Freedom from Bias Cited in Columbia’s Growth

Columbia University owes its growth in religious and spiritual life to its freedom from sectarianism and denominational bias, declared Chaplain Raymond C. Knox in preaching in St. Paul’s Chapel at the special service in connection with the celebration of the one hundred and seventy-fifth year of the founding of the institution.

Adherence to this policy, he declared, has given the university an outstanding influence in the promotion of religious thought untrammeled by the differences in theological thought that were rife at the time it was founded.

“While this university was formulated at a time when controversy was rife, the design of its founders was to lift it above the level of narrow partisanship.

“Students come to us of differing religious inheritance, from every land and every race. Here it has been demonstrated that religion is a bond of sympathy and understanding among them, and not a cause of division and controversy.”

Dr.
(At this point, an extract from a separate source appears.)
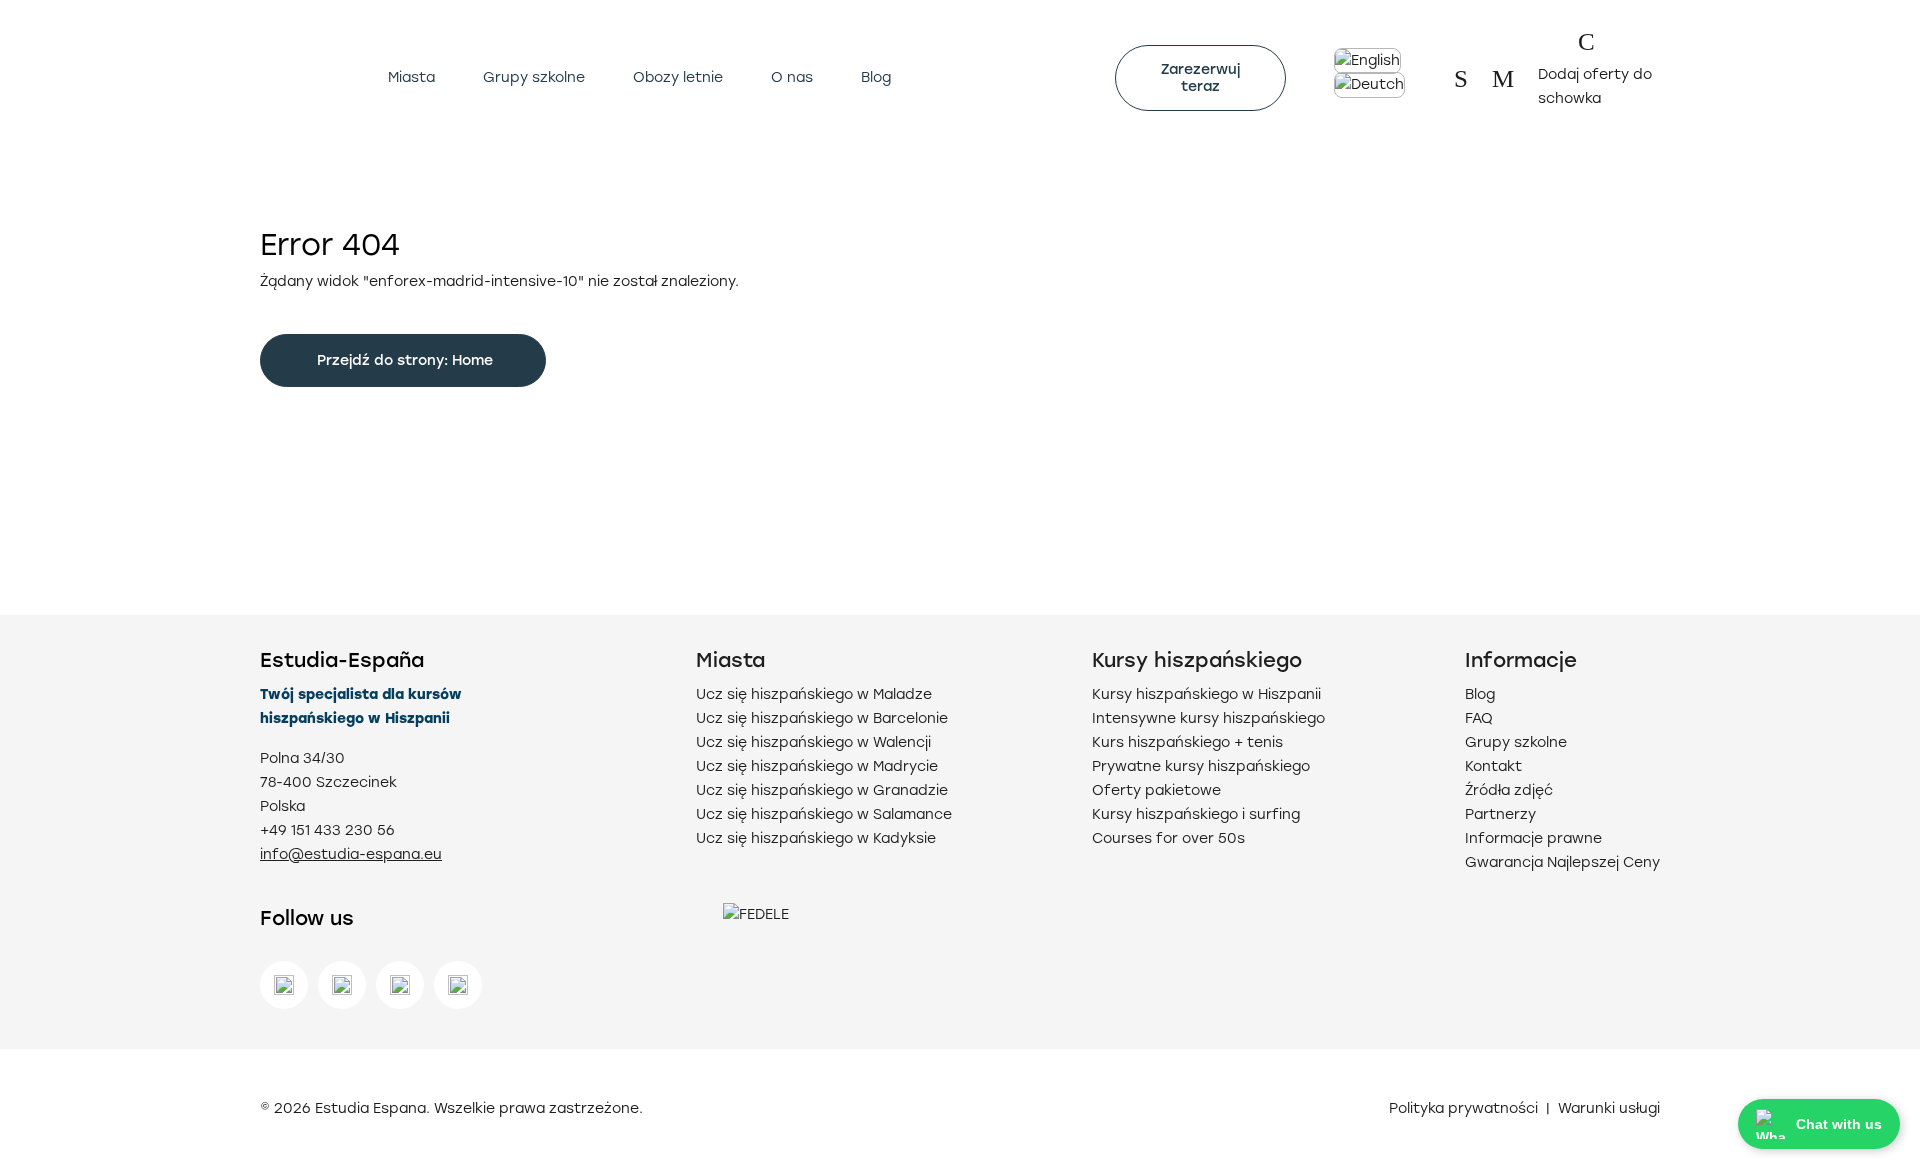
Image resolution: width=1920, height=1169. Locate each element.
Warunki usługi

Joseph H. Hertz, Chief Rabbi of the British Empire, will be one of the 47 recipients of the University Medal established by the trustees of Columbia University and given for the first time to accord recognition to outstanding achievement by alumni of foreign birth, at the University Convocation on Thursday, concluding the seven-day celebration of the 175th anniversary of the founding of Columbia as Kings College in 1754.

Portraits of Edwin R. A. Seligman and Gershom Seixas, were included in a group of 40 canvasses of Columbia notables who have figured prominently in the history of the college from its inception to the present day.